# [Work order]
Going down the listing below, print exactly each line from the one with "Viewport: 1456px width, 819px height." up to and including the one with "Check Book highway bus booking task", and skip the rest.

# [Records supplied]
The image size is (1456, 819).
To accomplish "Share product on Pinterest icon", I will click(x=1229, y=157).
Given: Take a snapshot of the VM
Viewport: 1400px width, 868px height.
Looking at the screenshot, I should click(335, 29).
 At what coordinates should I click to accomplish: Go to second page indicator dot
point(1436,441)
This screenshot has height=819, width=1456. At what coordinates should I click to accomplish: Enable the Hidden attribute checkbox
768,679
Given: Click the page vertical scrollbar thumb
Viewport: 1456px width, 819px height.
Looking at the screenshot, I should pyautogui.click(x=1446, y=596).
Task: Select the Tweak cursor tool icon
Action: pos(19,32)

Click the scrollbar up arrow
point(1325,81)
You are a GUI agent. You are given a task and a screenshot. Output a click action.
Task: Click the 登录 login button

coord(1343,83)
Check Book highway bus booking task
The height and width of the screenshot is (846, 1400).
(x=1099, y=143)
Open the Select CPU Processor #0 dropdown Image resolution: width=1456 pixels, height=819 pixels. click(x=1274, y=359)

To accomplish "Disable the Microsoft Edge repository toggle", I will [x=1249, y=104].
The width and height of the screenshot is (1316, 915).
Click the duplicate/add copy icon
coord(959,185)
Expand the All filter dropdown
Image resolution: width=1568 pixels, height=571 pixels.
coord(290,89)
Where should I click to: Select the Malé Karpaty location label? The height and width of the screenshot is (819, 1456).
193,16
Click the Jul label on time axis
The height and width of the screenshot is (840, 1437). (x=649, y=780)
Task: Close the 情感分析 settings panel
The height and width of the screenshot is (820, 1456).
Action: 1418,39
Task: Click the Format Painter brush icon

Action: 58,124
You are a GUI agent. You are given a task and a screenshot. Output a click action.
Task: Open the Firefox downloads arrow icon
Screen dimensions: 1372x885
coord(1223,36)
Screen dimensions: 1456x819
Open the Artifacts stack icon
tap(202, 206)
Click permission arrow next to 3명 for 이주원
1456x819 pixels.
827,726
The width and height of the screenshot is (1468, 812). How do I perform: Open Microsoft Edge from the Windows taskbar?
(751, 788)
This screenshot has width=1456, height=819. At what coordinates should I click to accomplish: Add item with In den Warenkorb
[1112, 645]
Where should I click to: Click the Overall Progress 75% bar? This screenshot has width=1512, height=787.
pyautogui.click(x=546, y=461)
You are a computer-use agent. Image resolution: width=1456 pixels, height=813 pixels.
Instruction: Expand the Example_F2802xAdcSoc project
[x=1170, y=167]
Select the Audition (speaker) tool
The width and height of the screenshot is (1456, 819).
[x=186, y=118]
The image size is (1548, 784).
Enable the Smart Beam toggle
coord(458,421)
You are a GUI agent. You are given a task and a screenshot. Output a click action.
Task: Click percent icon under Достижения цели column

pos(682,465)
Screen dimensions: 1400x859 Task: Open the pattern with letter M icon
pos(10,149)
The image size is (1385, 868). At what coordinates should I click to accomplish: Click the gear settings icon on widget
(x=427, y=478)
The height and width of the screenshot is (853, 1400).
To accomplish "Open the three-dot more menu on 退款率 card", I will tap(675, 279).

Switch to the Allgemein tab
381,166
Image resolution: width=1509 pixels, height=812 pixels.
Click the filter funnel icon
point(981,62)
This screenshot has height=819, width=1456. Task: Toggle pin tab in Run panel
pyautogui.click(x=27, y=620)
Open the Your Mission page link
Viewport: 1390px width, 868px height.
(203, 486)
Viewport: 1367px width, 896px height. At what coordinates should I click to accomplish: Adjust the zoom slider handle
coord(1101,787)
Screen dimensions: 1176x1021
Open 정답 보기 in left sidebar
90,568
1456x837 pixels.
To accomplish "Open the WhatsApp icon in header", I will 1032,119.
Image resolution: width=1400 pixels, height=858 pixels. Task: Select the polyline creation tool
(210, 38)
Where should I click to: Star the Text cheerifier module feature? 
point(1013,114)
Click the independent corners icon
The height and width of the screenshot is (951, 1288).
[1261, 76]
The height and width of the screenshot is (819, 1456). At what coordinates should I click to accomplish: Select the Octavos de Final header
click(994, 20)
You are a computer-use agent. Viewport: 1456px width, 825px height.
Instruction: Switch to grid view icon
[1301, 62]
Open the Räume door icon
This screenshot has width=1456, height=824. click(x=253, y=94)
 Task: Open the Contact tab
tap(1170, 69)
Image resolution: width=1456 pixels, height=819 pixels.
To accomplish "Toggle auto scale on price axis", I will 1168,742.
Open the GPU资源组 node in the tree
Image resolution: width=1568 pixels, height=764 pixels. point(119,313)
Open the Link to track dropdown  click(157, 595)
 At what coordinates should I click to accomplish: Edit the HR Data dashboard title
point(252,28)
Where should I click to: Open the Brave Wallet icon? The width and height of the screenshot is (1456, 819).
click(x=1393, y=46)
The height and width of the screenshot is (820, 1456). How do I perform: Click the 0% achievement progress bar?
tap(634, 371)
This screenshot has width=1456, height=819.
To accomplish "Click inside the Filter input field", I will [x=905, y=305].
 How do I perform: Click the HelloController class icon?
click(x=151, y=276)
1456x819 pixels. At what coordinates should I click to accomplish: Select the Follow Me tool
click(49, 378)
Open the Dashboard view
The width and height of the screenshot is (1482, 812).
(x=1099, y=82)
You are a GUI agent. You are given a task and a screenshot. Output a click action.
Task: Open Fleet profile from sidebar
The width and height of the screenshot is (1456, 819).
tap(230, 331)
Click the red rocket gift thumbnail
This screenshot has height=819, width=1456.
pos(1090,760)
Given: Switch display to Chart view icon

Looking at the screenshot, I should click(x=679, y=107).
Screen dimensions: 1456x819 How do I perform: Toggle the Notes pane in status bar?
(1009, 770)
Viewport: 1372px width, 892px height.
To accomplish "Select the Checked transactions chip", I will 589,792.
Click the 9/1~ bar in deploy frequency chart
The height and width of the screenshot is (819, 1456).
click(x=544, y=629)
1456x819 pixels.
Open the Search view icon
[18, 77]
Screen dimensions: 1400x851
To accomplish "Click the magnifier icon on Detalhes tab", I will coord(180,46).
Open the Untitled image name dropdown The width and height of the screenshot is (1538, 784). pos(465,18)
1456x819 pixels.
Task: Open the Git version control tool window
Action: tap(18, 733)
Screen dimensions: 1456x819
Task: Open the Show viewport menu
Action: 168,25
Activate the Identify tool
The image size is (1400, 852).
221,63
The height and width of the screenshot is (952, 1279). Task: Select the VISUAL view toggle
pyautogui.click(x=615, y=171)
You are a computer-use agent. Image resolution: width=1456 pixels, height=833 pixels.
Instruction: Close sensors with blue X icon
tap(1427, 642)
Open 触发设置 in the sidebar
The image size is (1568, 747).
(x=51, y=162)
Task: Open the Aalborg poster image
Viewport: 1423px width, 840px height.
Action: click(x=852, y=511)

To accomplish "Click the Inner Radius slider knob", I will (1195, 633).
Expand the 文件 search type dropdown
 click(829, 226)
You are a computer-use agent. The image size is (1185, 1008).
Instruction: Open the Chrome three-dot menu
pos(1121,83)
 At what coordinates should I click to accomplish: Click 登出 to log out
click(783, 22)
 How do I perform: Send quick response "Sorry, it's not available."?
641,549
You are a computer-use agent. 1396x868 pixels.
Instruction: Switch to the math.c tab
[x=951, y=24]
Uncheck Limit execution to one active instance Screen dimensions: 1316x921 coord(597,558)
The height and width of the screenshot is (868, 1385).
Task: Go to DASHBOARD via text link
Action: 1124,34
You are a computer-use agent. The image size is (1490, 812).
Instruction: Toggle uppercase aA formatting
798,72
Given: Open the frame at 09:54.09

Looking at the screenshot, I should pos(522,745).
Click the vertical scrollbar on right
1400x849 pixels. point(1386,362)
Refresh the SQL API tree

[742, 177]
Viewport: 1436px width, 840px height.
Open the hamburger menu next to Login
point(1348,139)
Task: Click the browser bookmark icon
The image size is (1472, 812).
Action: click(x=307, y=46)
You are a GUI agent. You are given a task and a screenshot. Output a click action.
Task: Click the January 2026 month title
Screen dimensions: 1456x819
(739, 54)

# [Finished task]
Viewport: 1456px width, 819px height.
Looking at the screenshot, I should pyautogui.click(x=1446, y=596).
Task: Select the Tweak cursor tool icon
Action: pos(19,32)

Click the scrollbar up arrow
point(1325,81)
You are a GUI agent. You are given a task and a screenshot. Output a click action.
Task: Click the 登录 login button

coord(1343,83)
Check Book highway bus booking task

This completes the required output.